這樣高山般的沉默持續了幾秒鐘,就像是等着他坦白從寬一樣,戎冶很慫地投降了,嘟嘟囔囔地說:“好吧,當時聽了心裏是挺不舒服,不過你放心我可沒怼昭姐……”
“我知道你沒有。”成則衷簡潔地說。
戎冶一怔,旋即意識到現在自己手裏大概多了一張道具卡,可以在自己得寸進尺時提高成則衷點頭幾率的那一種。
“等再見到你,我就肯定能把昭姐說的所有不中聽的話全忘了,”戎冶笑道,又征詢地問,“周一晚上我來接你下班?你的車我讓人幫你開。”這樣就能早點見面了,縱使他并不喜歡雅洲綠地那間公寓。
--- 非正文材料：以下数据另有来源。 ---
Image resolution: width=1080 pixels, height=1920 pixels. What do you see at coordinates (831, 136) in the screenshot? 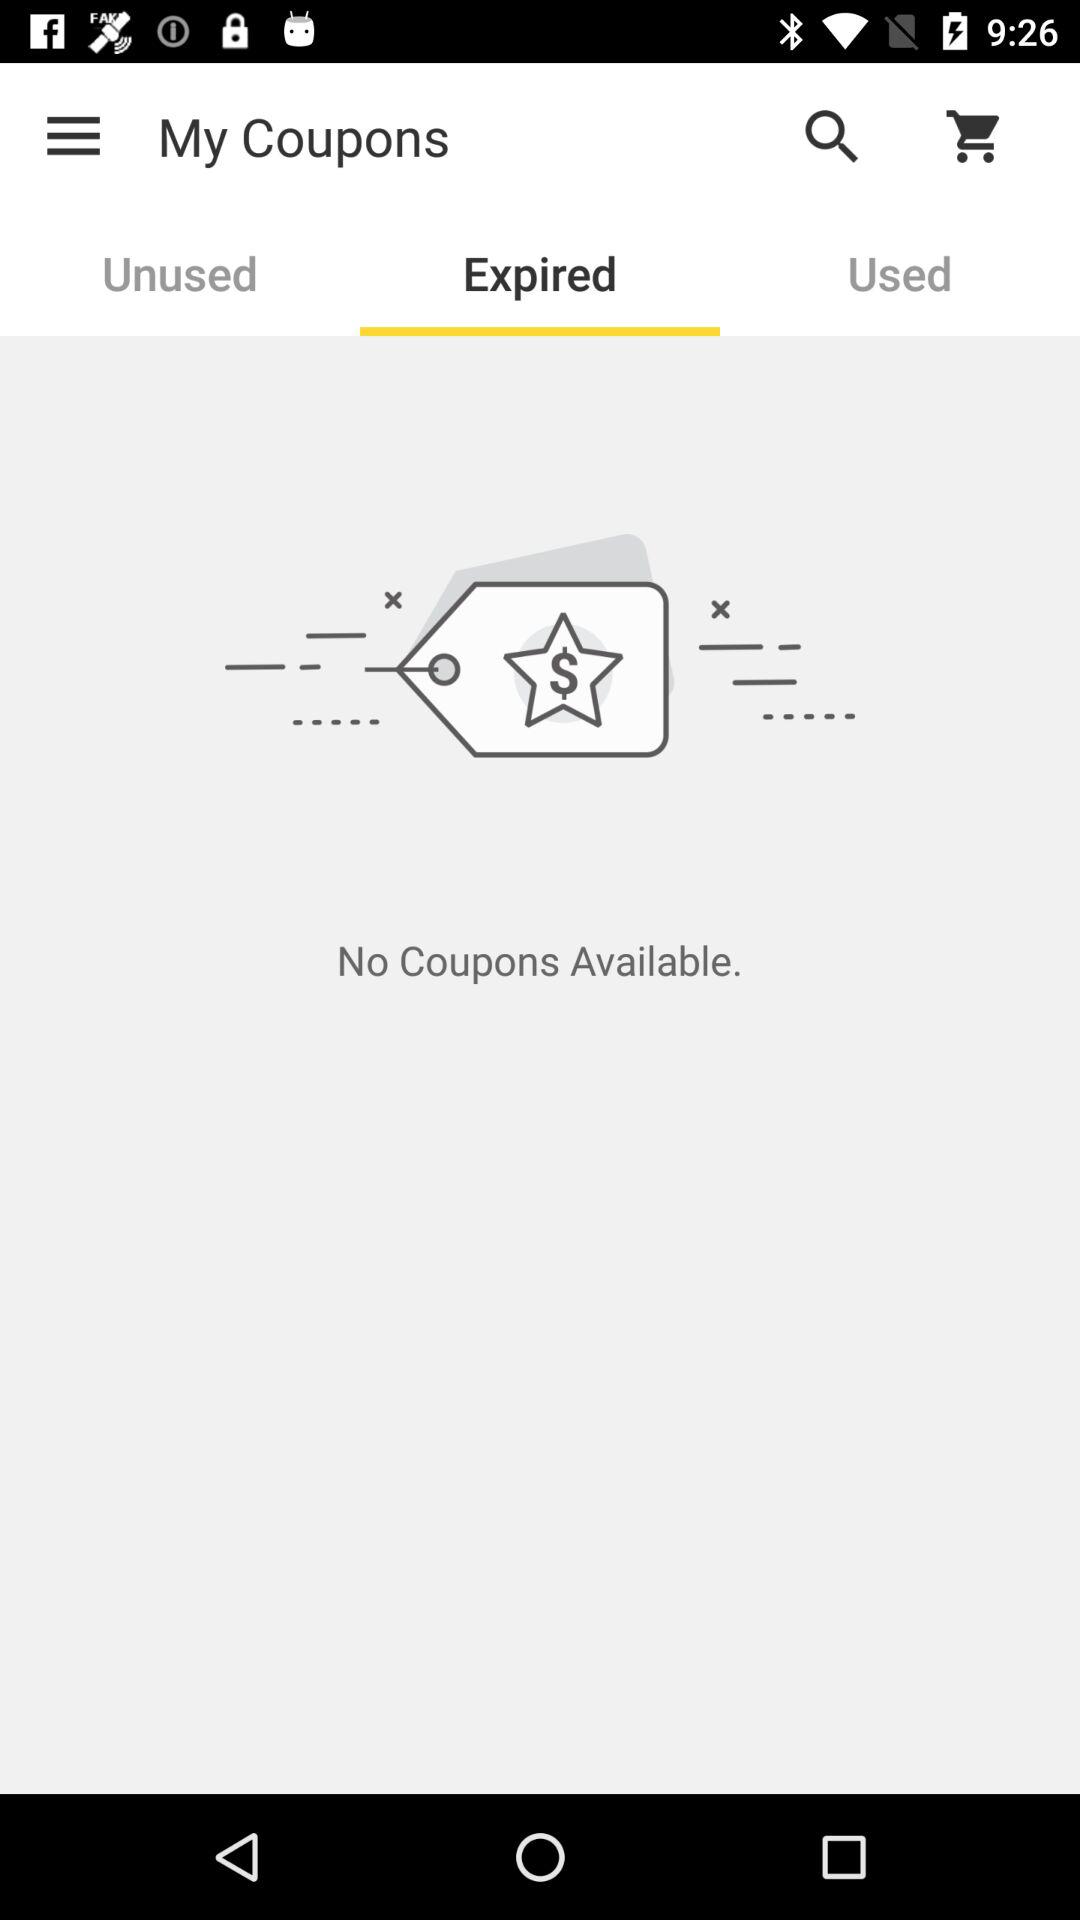
I see `open the app to the right of the my coupons item` at bounding box center [831, 136].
“哦,”成則衷以同意的态度表示“知道了”,然後他微頓一下,提前告訴了戎冶一件事,“我之後會回天海郡住。”
其實自戎冶表明過介意靳哲所留下的痕跡之後成則衷就明白不能繼續在雅洲綠地久住下去了,再加上曾被強迫的陰影逐漸開始消解,已經動了重新搬回大平層的想法;再後來他又目睹了戎冶父子溫情無限的那一幕,自知不會樂意再主動去槟源,那就代表戎冶之後都是過來找他,于是幹脆讓人将大平層打掃整理好了,把該換的東西也更換妥當,只不過還未住回去。
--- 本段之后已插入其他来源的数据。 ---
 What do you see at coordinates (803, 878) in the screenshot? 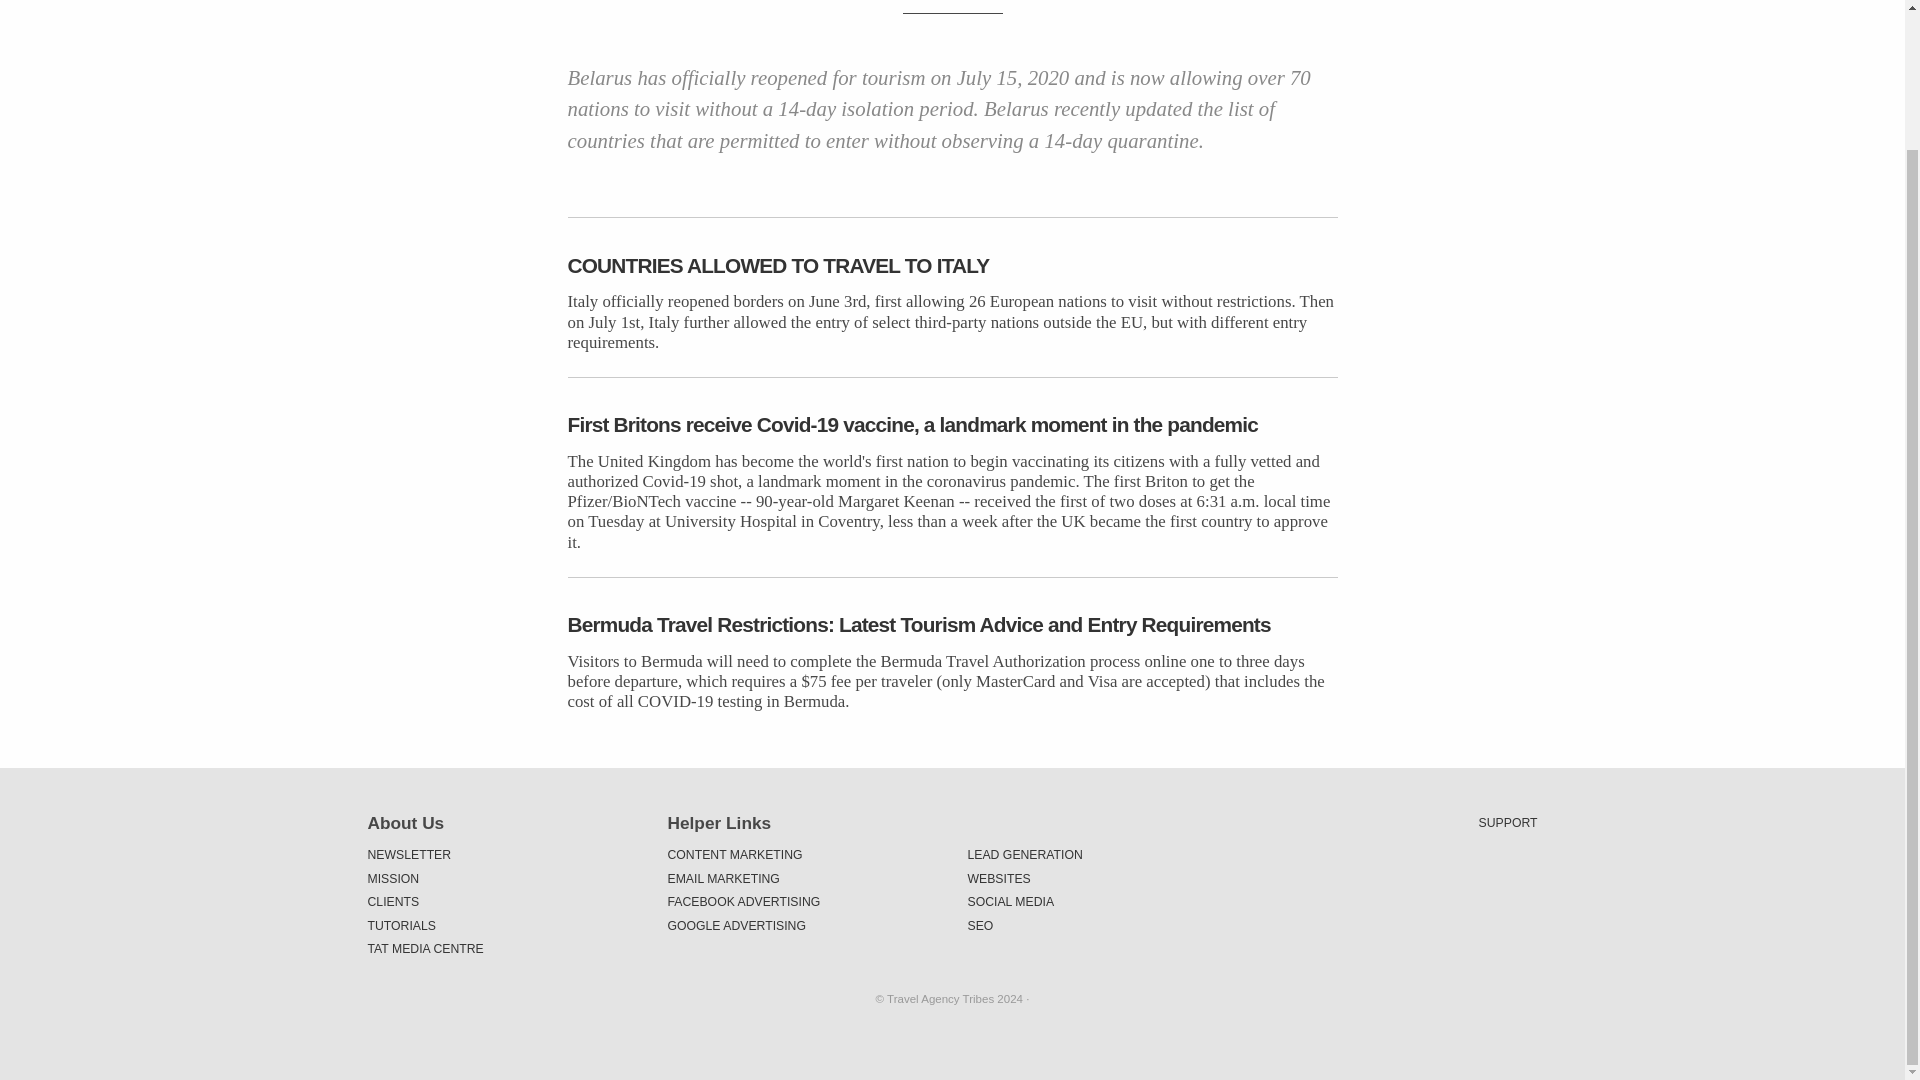
I see `EMAIL MARKETING` at bounding box center [803, 878].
這對戎冶來說不可謂不是驚喜,他雖然從未在那間公寓裏過夜,但每次過去總是忍不住細細審度裏面所有在他看來并不那麽完全符合成則衷品位的東西,一次次暗自猜疑到底哪些物品是靳哲入住後做主添置的;
還有另一間不開門的卧室,他和成則衷兩個人保持着不自找不痛快的默契,一個不查看,一個不解釋,未曾談及過。
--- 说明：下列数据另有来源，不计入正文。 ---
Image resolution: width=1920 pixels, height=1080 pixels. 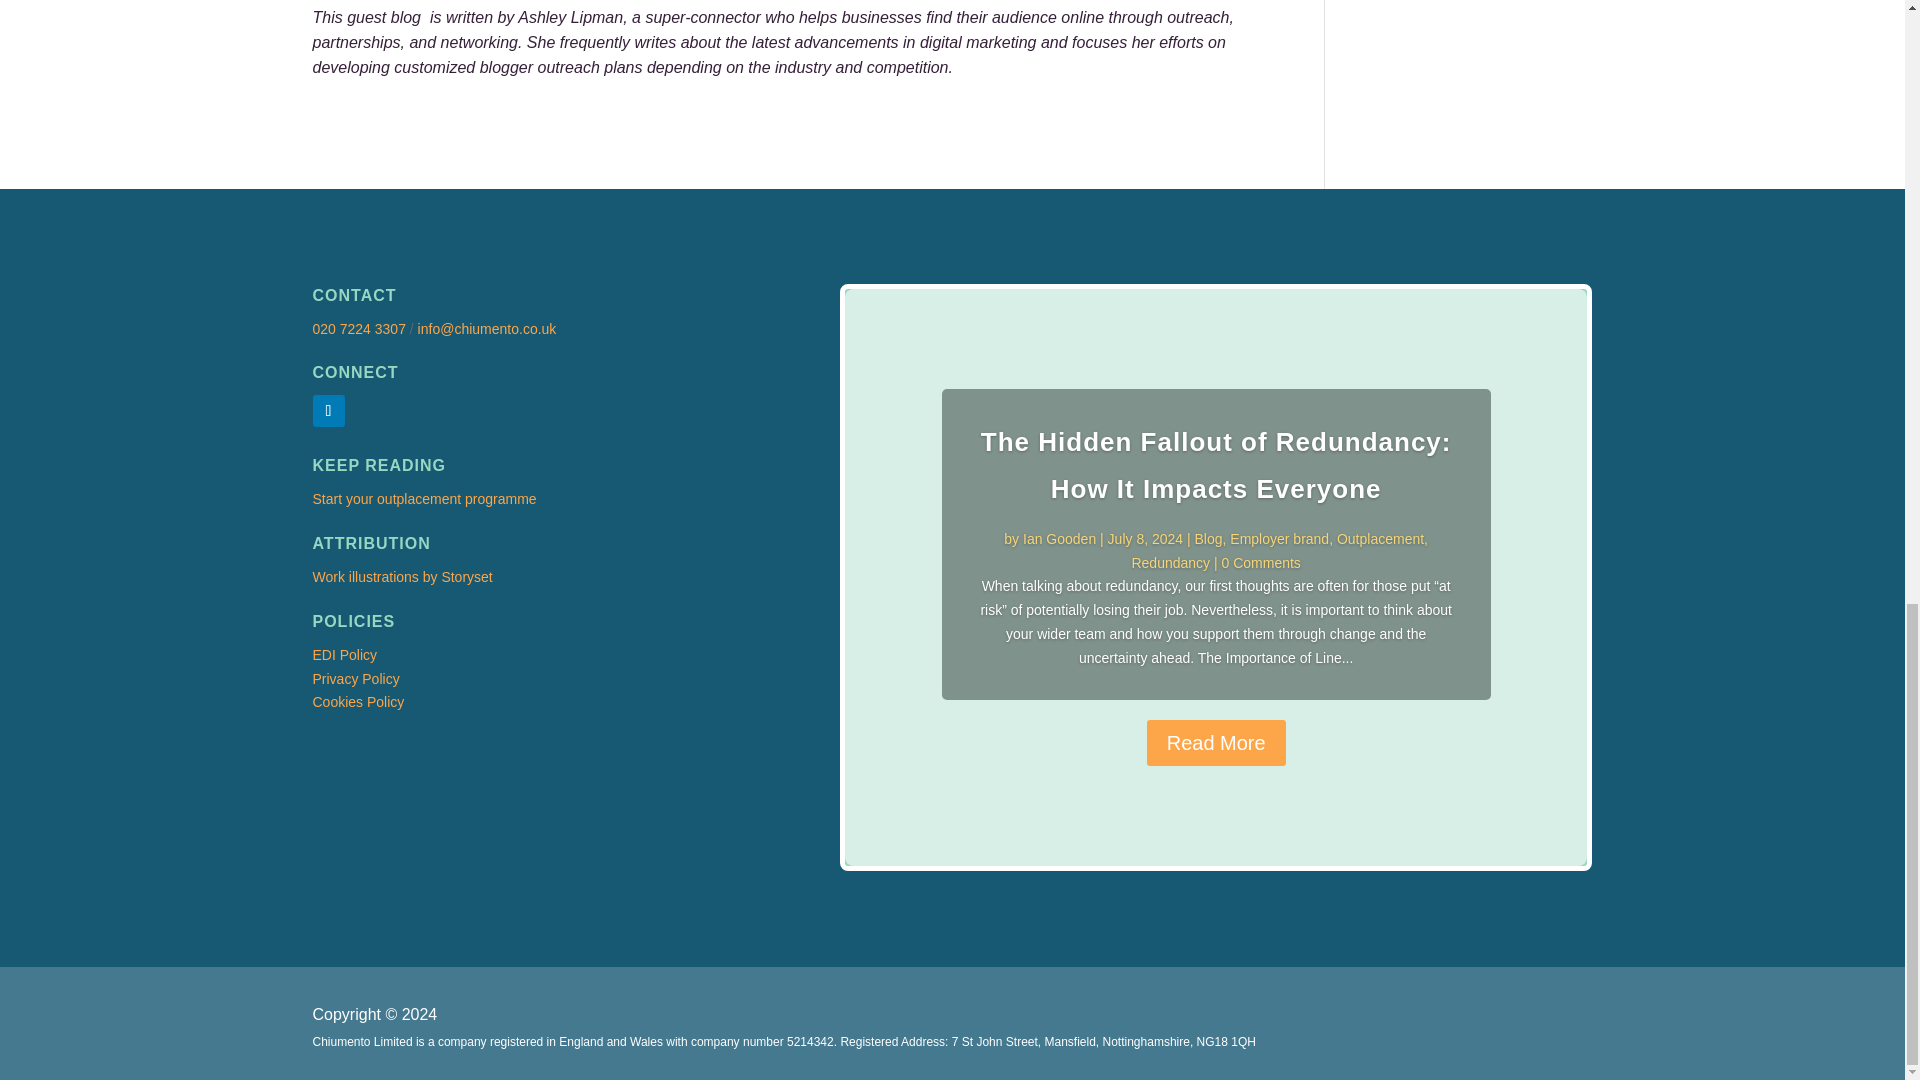 What do you see at coordinates (1060, 538) in the screenshot?
I see `Posts by Ian Gooden` at bounding box center [1060, 538].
成則衷做的這個決定無疑令戎冶感到高興,還真将他的低落和陰霾掃空了大半。
“好啊,那太好了!”戎冶直陳心聲,刻意忽略那這一切背後無情的真相,“那咱們到時候就回天海郡。”
“嗯,”成則衷的情緒不似戎冶這樣高昂,聽他聲音又有了活力就道,“我要睡了。”
戎冶立刻順暢地轉為溫柔語調:“好,晚安,阿衷。”
……
周一戎冶如約來等成則衷下班,特意讓司機開了不那麽招搖高調的奔馳S級,畢竟是豐藍的停車場,還是避免引起不必要的注意。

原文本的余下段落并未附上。